Fairfax also failed to prove that any of the ten representative headline/article combinations were a discrete work of joint authorship in which copyright can subsist, because “the writing of articles and the writing of headlines are separate and distinct tasks with different authors”.

The Court found that Fairfax owned copyright in the newspaper as a whole and the compilation of headline/article combinations from each edition of the newspaper. However, in using headlines, LexisNexis does not take a substantial part of these works.

In effect, the Court found that Fairfax could not obtain copyright protection in headlines via the backdoor by focusing on the newspaper as a whole. “Fairfax cannot, by relying upon the AFR as a compilation, obtain any greater protection for an element of the compilation apart from the compilation.”

The Court also decided that LexisNexis could rely upon a defence in the Copyright Act of fair dealing for the reporting of news. The Court recognised that LexisNexis invested a significant amount of skill, labour and effort in preparation of its abstracts, and the use of a headline as a proper citation to the newspaper article had to be considered in this context.

“The use of titles of articles and books for the purpose of identification is well-known and routine, even more so today for the purposes of internet searches.

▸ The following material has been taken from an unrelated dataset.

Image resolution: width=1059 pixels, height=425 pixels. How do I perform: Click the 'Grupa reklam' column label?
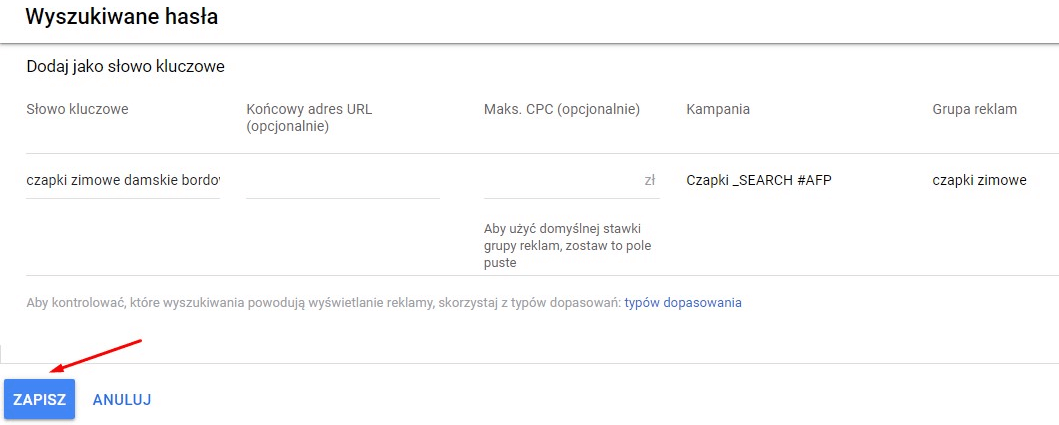tap(974, 109)
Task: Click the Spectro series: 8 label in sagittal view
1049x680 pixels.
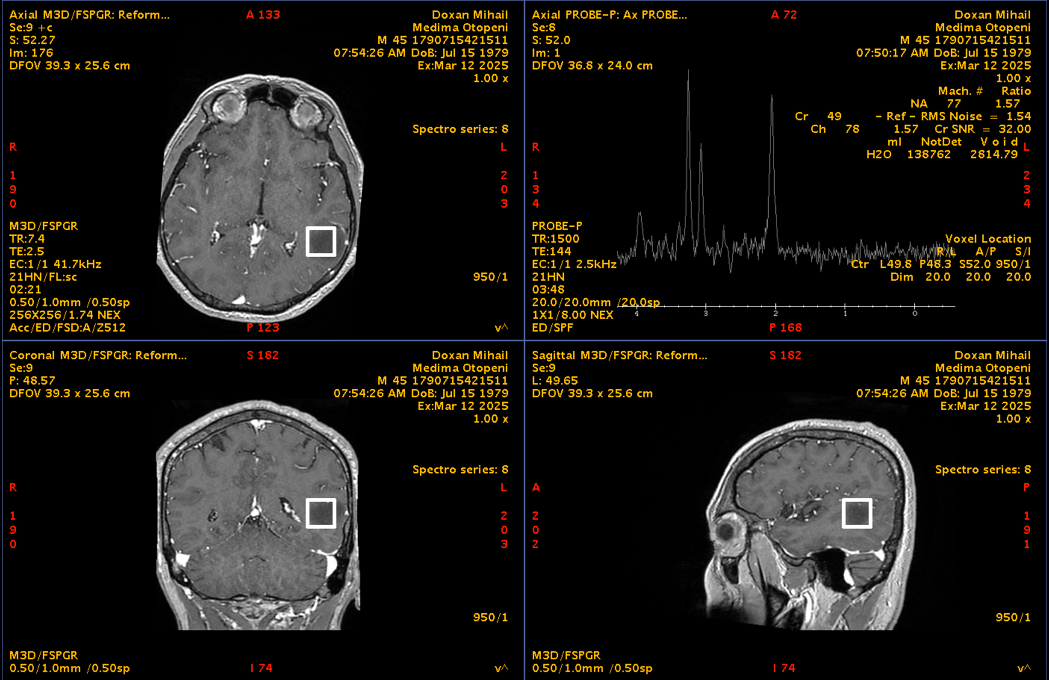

For example, Google search frequently elicits what could be described as a headline of the article.”

The Court decided that Fairfax’s claim was not barred by an equitable estoppel.

Implications

Businesses that abstract and summarise the works of others will be able to continue to use the title or headline of the original source when citing the original source.

Mallesons Stephen Jaques represented LexisNexis in this litigation.